Here's an example of a good introduction: "Mr Arvind Khurana, CEO, Sir this is Pankaj Awasthi Senior Manager, Finance."
That is just not it. After the basic introduction, back it up by enumerating some information about the introduced person. "Mr. Khurana sings ghazals beautifully." "Pankaj is a budding writer."
Look at the person you are speaking about. If you are in a large group, ignore this rule—just go around in a round robin manner and introduce people in order. A person who is clearly miles ahead in stature gets mentioned before all. For instance, "Shahrukh Khan, meet my colleagues Jaya, Aisha, Anil and Rajesh."
In the corporate world, the person who holds the highest post always comes first and you move down. If you have clients or customers in the group, they occupy the privileged position here.
Usually, the host does the introductions, but if the host is busy, go ahead, introduce your self.
Saying thank you
There are two little magic words; That would open any door with ease; One little word is thanks; And the other little world is please.
These lines from a nursery verse contain invaluable advice. A polite person never fails to impress. Always respond to a gift, card, congratulatory note, a party invitation, a recommendation and successful completion of a project with a thank you note.
Email is an acceptable medium nowadays but nothing could beat the graciousness of a nicely written note on quality paper.
"I have an easy way to remember how to handle thank you and that is '3-3-3'—it only takes three minutes to write a thank you note; a note needs to be only three sentences long; and it should be sent within three days. If you miss the three-day limit, don't think you are excused. Still send the note but try not to wait for three weeks or three months to do it," says Rickenbacher.
Barbara Pachter, an expert on business etiquette, and author of eight books on the subject, including the latest New Rules @ Work says, "Is it appropriate to say thank you with an email? I've lessened my stance on it, as long as it's not for a gift," she announces.
"When you send a thank-you note for a gift, it could take 3 – 4 days to get there. People start thinking, isn't this person going to acknowledge it?"

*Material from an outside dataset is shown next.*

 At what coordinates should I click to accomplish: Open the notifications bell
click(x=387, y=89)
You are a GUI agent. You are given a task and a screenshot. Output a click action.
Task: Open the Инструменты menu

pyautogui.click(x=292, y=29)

Similarly, do not hesitate to drop in a sorry note when you are wrong or in case of a mishap involving someone you know. People appreciate these small gestures; they give you an edge over the competition.
Engaging in small talk
Conversations are the key to success. Often, big deals are struck during discussions. While conversing keep your voice low, maintain eye contact and liberally intersperse your sentences with words like "surely" and "certainly" and see the magic bloom.
The British always open a conversation with discussing the weather. Small talk is vital for building a rapport with people. Current affairs, sports, weather, books, theatre and movies are all good conversation starters.
"Do not discuss religion, politics, money or any topics that are sexual or racist in nature. Personal questions should not be about an individual's marital status, age, education, parentage, income and cost of possessions," advises corporate grooming expert Suneeta Kanga.
"When you find yourself in a group of strangers, join in and listen to the flow of conversation for a while. Add your own opinion and then introduce yourself. Never stand next to a wall, as it shows a lack of confidence," suggests Warrick.
Also, listen to what the other person is saying attentively. People get bored of loudmouthed braggarts.
Being polite and courteous doesn't mean letting people walk all over you. Many a times it is important to say no, but a proper refusal should be unambiguous and impersonal. Yet, the person should get the message loud and clear.
If a person gets obnoxiously rude to you when you refuse, be firm but stand your ground. Do not shout back. Smile and move away diplomatically. "If a person is being downright insulting, excuse yourself and leave," advises Starr.
Speaking on phone
Cell phones are so ubiquitous today that you have to learn the right decorum to be maintained while using the mobile. You will agree that loud buzzing of some lyrical tune in front of a business associate causes embarrassment.
Also when you are talking on the phone, keep your voice low. People shouting away into their mobiles, specially the Bluetooth-enabled ones, in public places seem very crass.
Tone down your ring tone—both in volume as well as content. While in a meeting or conference keep the cell on mute.
Do not keep other colleagues waiting while you speak on the phone. Always insist on calling back later unless urgent.
"If your phone rings while talking to someone, apologise and ask permission to attend it. You should move away and swiftly attend the call in low tones," suggests Warrick.
So if you want to climb the corporate ladder, polish your Ps and Qs. As Suneeta Kanga, explains, "Polished professionals are the most valuable asset for any organisation. They are among the most cost-effective methods for a business to generate positive public relations."
According to Barbara Pachter, an expert on business etiquette, "The first question people need to ask themselves: Is my clothing appropriate—for my job, my profession, my company, my part of the country?
What's appropriate for a corporation in New York may not be for a small office in some other part of the world. You send a message through your clothing, and you have to know what that is."
Although businesses scenarios have become increasingly informal in dress and attitude over the past two decades, a large proportion of the corporate world hasn't completely lost its desire for a bit of decorum and savoir faire.
Many organisations insist on a formal dress code. Even if the dress code at a do is mentioned as informal, it is not the occasion to take out your little black dress with the plunging neckline or the torn jeans.